Multichannel recording in the fly brain reveal bar location during behavior. A, A close-up representation of a tethered fly walking on an air-supported ball with an electrode array inserted. B, A 3D model representation of the electrode array inserted into the head of the fly. C, An example trace of the bar position controlled by a fly walking on a ball with an electrode array inserted. D, The flickering bar can be detected in the brain as oscillations in the LFP across channels which can be mapped to specific neural structures (colored dots in B). E, These oscillations can be detected by measuring the MWCA over time, as represented in these spectrograms of channels 1 and 12 during the same time period represented in C, D. F, The MWCA value for the flicker frequency at 7 Hz (called the SSVEP) can be represented for each channel over time (left and right eye channels are shown, in blue and red).
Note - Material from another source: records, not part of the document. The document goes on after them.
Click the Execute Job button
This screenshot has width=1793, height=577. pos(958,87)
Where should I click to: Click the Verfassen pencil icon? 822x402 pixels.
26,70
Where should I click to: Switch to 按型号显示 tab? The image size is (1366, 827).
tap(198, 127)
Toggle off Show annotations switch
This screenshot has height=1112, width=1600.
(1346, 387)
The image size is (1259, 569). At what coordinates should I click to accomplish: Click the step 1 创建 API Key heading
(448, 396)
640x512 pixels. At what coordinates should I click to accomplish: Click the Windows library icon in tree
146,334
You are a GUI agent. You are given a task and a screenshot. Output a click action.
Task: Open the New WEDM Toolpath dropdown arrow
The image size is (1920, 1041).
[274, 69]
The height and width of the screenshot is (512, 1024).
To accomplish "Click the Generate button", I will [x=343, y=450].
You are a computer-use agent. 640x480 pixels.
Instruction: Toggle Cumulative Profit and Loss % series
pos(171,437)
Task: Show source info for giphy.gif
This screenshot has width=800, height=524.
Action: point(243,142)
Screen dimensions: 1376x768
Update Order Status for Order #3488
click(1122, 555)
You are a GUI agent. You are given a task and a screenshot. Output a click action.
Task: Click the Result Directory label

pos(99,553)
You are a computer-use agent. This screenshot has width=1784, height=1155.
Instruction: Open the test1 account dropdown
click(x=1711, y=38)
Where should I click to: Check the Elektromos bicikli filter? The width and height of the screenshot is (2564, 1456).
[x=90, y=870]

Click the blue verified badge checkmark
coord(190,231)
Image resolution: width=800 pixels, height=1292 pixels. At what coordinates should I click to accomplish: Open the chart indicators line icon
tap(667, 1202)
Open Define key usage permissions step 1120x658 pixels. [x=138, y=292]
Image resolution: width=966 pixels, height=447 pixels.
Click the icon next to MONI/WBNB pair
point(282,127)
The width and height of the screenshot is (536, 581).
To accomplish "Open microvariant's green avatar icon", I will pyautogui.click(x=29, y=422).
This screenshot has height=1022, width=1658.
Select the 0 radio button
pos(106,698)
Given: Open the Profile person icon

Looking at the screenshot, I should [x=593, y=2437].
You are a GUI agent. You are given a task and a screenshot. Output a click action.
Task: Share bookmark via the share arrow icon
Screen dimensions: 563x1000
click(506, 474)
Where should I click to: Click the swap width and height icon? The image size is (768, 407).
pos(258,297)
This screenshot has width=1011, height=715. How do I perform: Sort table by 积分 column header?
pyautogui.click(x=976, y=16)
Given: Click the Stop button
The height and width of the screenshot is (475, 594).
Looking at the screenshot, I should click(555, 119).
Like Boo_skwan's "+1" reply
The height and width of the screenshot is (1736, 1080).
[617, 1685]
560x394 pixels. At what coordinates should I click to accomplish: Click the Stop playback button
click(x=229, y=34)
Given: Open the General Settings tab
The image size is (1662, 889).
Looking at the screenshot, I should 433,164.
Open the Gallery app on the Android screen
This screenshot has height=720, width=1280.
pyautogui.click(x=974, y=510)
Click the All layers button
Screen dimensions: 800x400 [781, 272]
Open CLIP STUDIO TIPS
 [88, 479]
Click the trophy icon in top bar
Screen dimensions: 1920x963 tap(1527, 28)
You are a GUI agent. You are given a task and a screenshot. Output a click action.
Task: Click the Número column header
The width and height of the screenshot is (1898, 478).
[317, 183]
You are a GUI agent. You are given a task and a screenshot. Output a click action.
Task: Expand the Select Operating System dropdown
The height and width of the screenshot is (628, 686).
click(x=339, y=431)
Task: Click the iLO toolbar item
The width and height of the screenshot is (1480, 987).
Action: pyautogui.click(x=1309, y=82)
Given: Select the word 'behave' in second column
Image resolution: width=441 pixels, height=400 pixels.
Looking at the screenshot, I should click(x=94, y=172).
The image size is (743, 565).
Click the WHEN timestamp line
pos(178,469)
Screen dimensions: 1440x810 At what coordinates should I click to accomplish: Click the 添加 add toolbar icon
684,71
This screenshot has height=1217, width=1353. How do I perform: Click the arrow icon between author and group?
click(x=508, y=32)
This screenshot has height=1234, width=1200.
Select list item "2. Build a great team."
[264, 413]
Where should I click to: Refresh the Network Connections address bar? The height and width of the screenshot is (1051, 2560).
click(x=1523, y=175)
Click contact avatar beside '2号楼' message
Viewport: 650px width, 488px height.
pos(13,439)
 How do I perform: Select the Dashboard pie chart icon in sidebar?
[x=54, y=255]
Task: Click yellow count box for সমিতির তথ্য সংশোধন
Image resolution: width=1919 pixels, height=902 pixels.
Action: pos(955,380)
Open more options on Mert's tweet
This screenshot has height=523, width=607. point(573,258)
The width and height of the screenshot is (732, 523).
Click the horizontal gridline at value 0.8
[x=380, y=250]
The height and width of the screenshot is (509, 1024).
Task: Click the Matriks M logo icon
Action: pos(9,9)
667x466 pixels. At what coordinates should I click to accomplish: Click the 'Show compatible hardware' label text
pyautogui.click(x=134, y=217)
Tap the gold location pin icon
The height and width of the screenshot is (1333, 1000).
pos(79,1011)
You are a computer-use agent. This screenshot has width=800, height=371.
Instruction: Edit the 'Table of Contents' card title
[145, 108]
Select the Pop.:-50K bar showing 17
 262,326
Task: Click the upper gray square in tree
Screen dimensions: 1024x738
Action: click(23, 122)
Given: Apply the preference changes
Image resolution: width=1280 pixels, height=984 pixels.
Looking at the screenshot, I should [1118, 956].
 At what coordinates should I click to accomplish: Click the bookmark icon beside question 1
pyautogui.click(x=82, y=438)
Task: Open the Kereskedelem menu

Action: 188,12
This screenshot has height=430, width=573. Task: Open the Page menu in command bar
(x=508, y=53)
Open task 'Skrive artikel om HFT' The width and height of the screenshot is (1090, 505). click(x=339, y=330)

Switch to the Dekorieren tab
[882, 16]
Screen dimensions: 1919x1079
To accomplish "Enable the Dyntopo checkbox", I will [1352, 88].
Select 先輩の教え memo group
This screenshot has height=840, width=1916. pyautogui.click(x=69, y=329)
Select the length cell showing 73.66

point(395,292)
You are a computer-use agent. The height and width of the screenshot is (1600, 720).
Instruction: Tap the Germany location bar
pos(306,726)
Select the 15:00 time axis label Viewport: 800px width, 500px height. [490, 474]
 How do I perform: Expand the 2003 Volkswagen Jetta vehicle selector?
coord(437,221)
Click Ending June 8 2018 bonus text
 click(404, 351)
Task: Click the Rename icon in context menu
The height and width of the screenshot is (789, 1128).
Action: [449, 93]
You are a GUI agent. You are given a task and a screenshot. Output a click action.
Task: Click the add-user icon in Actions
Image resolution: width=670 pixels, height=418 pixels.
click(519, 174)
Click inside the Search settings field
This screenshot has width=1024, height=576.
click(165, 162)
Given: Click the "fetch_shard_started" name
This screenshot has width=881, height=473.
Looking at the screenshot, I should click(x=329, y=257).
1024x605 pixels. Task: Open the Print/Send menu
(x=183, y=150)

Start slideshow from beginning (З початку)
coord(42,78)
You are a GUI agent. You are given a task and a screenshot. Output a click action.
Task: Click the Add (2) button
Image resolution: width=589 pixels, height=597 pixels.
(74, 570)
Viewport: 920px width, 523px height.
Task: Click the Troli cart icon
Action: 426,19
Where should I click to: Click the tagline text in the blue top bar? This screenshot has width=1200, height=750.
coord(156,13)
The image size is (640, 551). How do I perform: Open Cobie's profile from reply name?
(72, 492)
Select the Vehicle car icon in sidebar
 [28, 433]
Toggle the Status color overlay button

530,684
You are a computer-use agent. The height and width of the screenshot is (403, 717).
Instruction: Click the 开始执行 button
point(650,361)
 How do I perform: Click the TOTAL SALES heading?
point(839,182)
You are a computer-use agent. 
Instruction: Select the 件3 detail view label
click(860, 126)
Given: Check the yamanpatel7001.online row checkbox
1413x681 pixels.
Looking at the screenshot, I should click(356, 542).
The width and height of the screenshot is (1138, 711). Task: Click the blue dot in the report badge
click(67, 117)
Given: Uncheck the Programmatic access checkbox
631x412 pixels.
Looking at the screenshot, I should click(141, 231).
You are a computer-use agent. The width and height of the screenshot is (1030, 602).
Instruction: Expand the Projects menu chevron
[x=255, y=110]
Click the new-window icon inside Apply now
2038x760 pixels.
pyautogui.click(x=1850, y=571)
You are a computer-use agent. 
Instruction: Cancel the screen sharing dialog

In this case, as the bar moves from left to right, the SSVEP amplitude in the left eye decreases and the SSVEP in the right eye increases. G–I, Mapping the SSVEP amplitude onto the bar position results in an average distribution of flicker responses around the fly. Individual channels in the same fly brain have visual flicker responses which can be mapped to the bar position. Each line represents the mean SSVEP per position and the arrows are the mean direction of the polar plot data. Peripheral brain channels, as in the lamina or retina, have more lateral and larger receptive fields (G) than central brain channels (H). I, The SSVEP mean vectors of the left and right eyes (red and blue arrows) were directed left and right, respectively, whereas the central brain channels (green arrow) pointed in front of the fly.